Excerpts from a dataset:
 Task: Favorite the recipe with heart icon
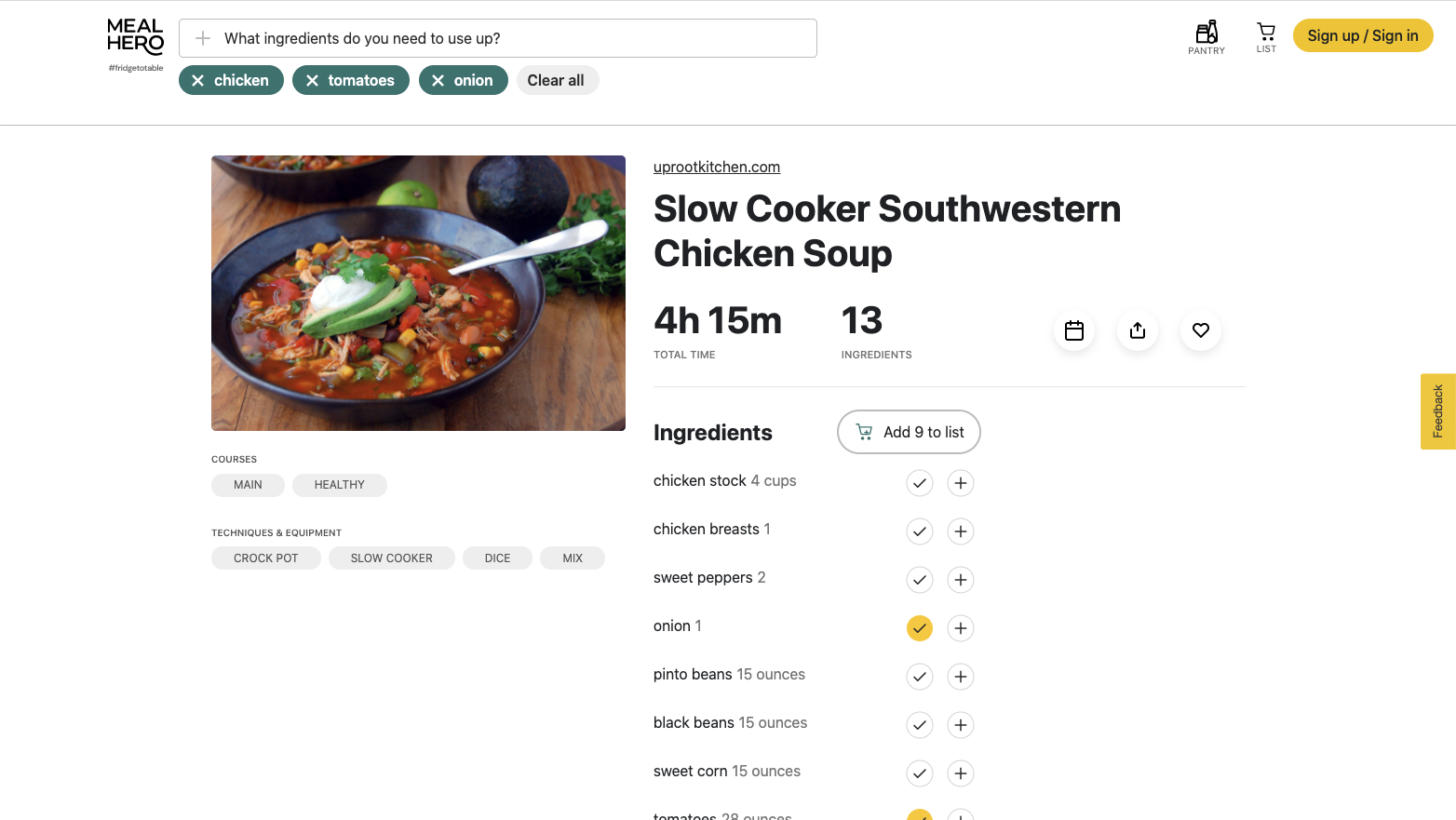point(1201,330)
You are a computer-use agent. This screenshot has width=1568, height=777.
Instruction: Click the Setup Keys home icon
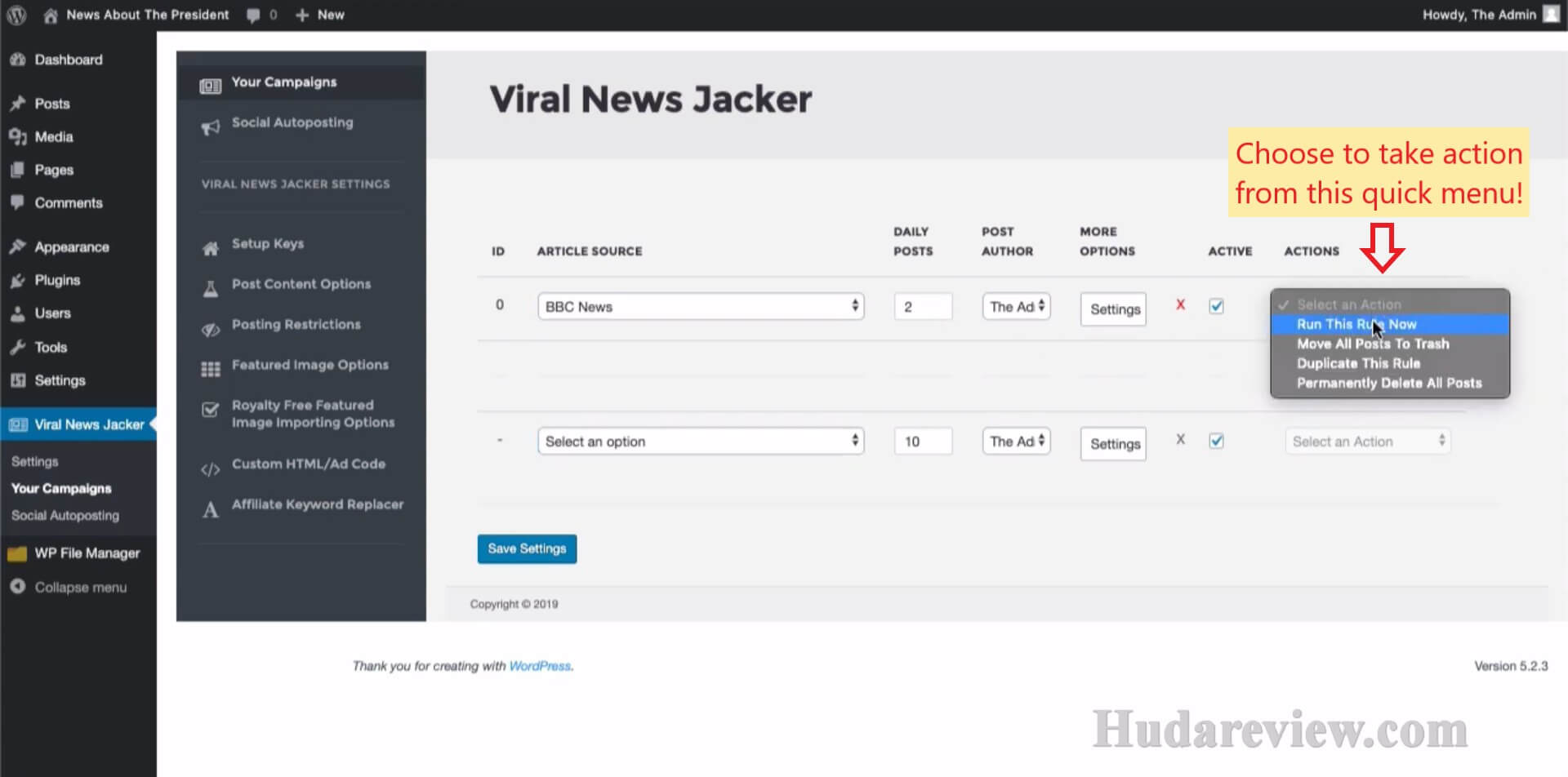tap(211, 248)
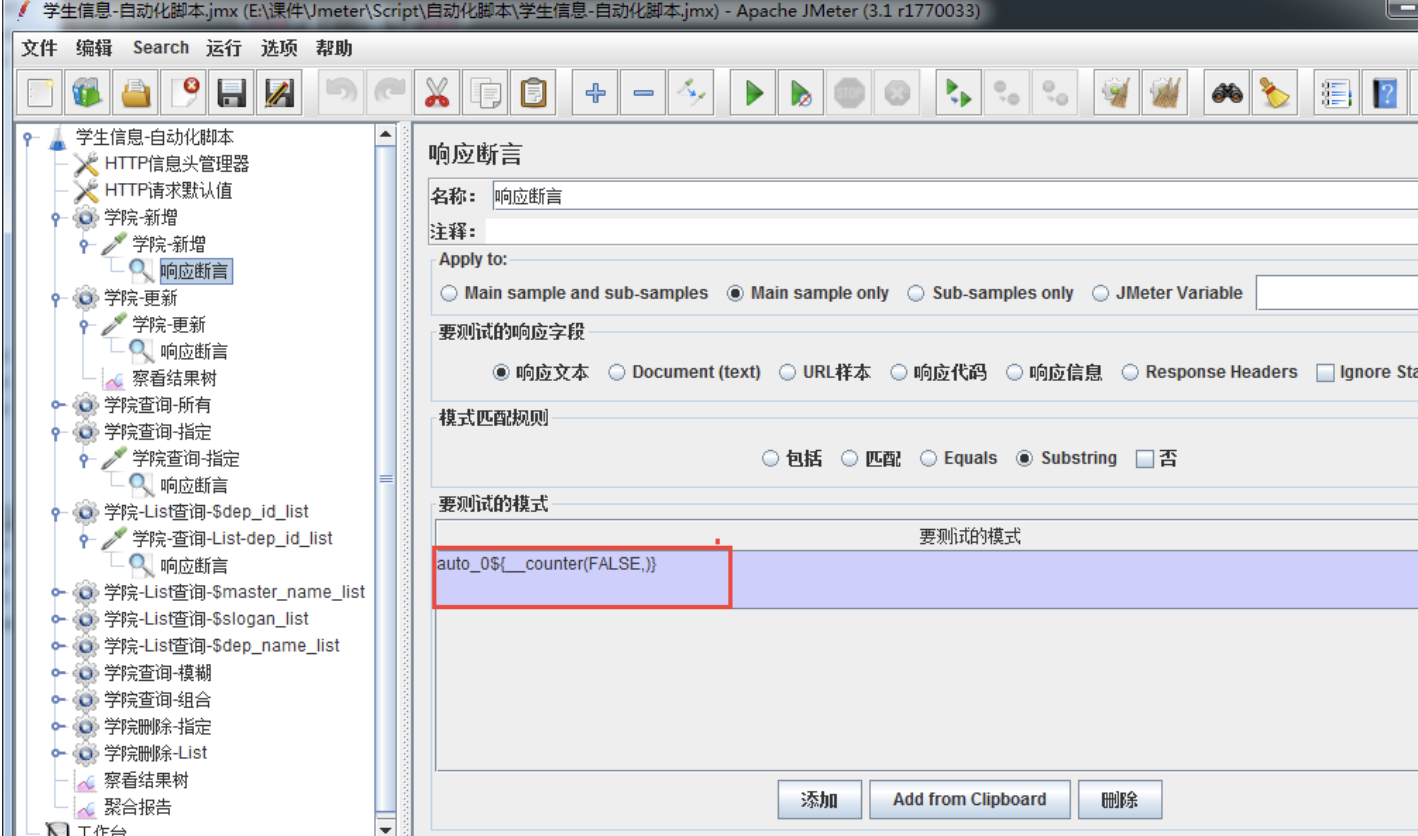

• **Work to be completed**
Pictures stay out, but every record above is to be returned exactly.

• **Exercise answer**
 Task: Favorite the recipe with heart icon
point(1201,330)
You are a computer-use agent. This screenshot has width=1568, height=777.
Instruction: Click the Setup Keys home icon
tap(211, 248)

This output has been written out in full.